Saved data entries
*** Block opens ***

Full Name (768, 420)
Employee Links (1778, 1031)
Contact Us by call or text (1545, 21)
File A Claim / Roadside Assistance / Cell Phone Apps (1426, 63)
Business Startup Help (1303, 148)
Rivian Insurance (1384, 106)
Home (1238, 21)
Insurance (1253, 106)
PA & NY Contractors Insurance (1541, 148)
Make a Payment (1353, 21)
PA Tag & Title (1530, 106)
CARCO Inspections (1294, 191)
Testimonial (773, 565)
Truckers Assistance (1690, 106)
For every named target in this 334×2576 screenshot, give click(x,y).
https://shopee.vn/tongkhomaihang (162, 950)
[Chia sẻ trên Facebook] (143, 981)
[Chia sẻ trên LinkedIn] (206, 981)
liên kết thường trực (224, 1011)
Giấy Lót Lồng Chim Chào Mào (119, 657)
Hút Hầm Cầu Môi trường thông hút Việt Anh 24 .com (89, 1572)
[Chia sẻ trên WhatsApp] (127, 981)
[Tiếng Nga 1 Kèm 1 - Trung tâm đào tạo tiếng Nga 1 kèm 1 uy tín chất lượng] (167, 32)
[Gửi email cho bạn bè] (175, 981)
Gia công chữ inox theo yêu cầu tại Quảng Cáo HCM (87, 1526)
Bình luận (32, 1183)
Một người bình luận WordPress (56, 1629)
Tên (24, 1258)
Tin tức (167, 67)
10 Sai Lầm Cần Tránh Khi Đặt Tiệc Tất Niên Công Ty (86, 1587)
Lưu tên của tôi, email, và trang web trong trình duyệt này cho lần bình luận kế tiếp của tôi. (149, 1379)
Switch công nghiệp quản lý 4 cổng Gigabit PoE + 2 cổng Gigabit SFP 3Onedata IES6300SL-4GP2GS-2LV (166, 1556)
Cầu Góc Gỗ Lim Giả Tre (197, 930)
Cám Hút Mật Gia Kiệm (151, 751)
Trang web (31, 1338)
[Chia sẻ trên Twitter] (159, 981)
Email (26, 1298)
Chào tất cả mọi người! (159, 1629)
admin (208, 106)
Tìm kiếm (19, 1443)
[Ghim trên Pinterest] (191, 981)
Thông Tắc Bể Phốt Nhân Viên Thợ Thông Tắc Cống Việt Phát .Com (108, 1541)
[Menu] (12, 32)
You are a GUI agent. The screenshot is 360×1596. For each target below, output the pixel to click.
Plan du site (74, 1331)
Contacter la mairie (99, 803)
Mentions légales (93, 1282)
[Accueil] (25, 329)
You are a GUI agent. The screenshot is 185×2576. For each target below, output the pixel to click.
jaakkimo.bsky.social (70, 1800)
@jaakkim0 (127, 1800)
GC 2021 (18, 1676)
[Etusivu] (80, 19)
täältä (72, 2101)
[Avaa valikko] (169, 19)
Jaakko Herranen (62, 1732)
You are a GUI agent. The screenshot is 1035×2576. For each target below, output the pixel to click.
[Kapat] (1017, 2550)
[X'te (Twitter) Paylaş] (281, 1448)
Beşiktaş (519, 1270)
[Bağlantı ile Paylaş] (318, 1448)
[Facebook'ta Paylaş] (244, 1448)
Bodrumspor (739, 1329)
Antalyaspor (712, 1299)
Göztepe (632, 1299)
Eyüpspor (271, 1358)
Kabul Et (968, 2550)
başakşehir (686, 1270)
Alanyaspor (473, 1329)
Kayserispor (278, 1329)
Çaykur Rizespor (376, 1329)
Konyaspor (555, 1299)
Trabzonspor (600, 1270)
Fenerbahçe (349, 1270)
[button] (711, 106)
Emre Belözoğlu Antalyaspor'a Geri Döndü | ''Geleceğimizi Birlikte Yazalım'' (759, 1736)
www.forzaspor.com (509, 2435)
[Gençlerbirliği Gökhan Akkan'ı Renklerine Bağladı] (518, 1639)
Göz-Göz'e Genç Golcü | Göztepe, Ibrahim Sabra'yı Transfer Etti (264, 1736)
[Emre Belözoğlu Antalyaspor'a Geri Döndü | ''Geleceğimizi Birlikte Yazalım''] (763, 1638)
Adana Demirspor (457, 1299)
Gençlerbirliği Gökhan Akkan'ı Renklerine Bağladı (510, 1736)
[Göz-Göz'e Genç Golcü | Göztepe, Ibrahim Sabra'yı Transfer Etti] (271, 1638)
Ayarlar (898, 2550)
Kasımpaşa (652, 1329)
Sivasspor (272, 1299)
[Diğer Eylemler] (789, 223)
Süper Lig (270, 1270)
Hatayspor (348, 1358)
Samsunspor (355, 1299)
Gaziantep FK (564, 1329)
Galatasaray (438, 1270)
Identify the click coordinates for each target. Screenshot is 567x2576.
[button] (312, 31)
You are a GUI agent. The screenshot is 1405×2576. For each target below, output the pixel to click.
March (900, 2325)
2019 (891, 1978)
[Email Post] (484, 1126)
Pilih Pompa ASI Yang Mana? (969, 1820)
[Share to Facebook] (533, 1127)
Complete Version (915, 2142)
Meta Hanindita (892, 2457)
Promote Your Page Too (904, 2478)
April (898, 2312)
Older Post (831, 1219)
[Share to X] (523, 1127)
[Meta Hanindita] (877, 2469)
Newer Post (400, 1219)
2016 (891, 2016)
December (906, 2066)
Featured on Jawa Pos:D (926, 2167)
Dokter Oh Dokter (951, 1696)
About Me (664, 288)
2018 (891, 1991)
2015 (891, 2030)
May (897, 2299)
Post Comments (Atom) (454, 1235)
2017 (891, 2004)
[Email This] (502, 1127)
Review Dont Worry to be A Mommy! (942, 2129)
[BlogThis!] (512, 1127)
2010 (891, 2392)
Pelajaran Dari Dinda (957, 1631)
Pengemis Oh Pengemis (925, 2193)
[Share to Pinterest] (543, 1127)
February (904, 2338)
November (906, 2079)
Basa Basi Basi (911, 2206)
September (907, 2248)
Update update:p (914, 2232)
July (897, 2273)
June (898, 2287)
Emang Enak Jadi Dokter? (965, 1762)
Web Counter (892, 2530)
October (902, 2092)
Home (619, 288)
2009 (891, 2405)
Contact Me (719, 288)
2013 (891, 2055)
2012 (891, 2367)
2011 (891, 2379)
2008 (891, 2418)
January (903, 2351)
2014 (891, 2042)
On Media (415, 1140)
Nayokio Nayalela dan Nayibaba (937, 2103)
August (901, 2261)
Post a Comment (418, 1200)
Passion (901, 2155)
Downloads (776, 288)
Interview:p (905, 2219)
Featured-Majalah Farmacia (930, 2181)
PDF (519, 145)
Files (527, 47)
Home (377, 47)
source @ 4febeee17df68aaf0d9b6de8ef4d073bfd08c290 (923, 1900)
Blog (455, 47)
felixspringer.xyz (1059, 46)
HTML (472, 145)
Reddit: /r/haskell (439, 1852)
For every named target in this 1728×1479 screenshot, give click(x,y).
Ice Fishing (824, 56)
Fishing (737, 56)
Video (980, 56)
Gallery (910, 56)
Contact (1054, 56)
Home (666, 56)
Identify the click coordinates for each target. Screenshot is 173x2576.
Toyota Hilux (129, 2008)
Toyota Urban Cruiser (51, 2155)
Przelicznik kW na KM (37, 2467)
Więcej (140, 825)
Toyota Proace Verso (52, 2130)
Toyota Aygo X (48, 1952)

*** Block closes ***

▶ [Exercise requirements]
In the data above, start at the line that has "felixspringer.xyz (1059, 46)", stop after the line that has "Home (666, 56)", and print every line in between exactly as it stands.

▶ [Answer for this exercise]
felixspringer.xyz (1059, 46)
HTML (472, 145)
Reddit: /r/haskell (439, 1852)
For every named target in this 1728×1479 screenshot, give click(x,y).
Ice Fishing (824, 56)
Fishing (737, 56)
Video (980, 56)
Gallery (910, 56)
Contact (1054, 56)
Home (666, 56)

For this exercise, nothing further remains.